Task requirements — Take the entries below and print only the lines from the one with "View analytics showing 630 mil views" through the one with "The image size is (394, 616).", exactly as they stand, both ends included.

Supplied information —

--

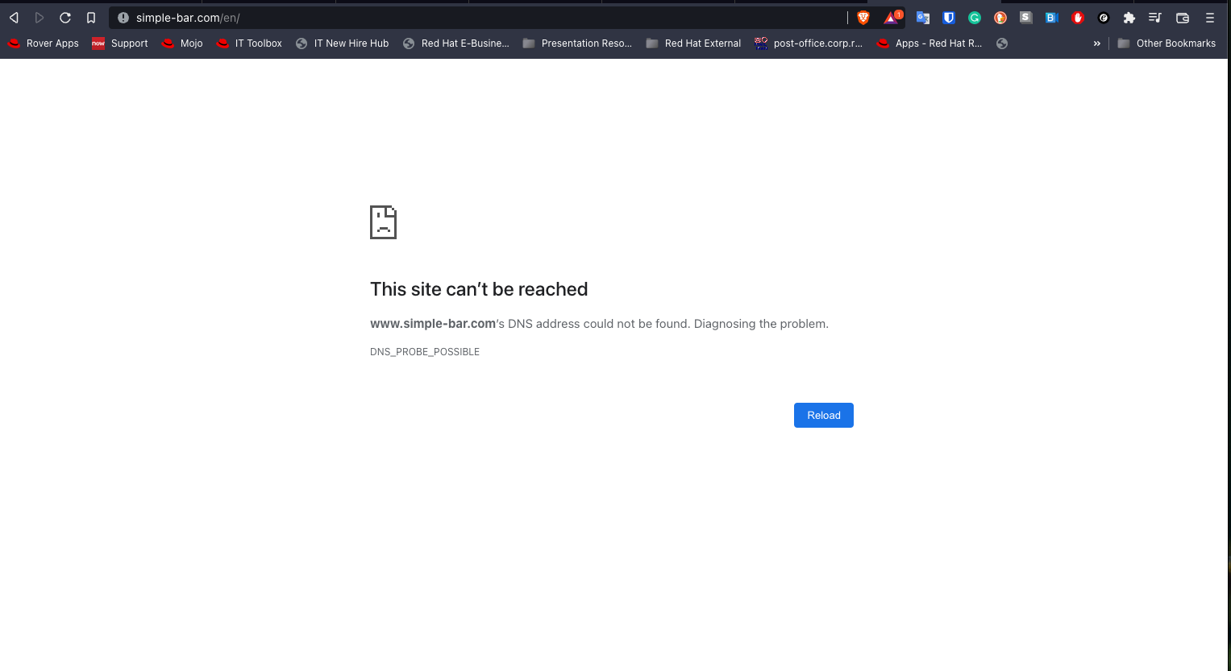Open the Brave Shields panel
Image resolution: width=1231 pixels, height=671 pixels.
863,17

--

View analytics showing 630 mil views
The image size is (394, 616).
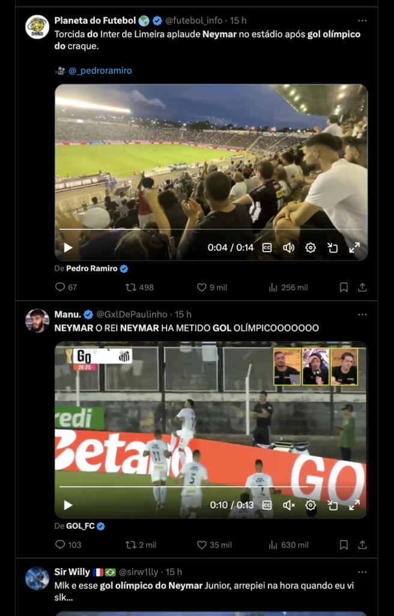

--

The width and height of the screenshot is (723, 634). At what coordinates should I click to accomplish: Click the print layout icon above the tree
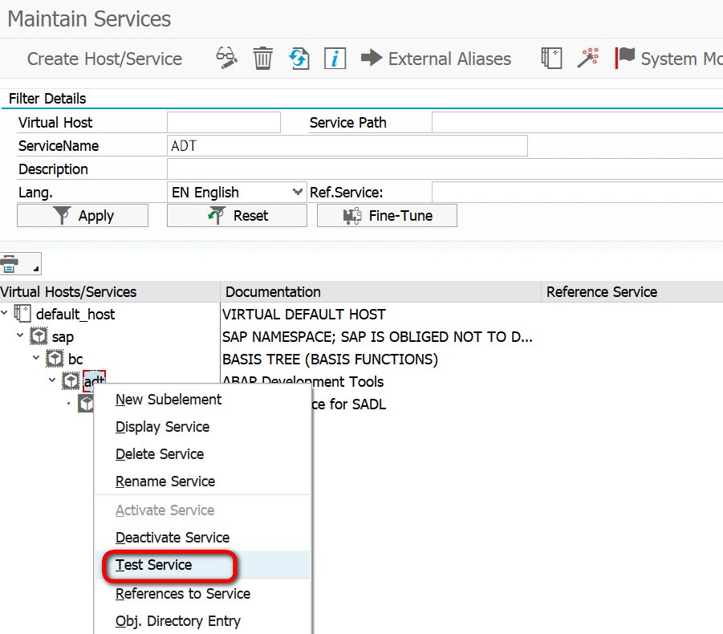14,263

--

Response to the exercise —
View analytics showing 630 mil views
The image size is (394, 616).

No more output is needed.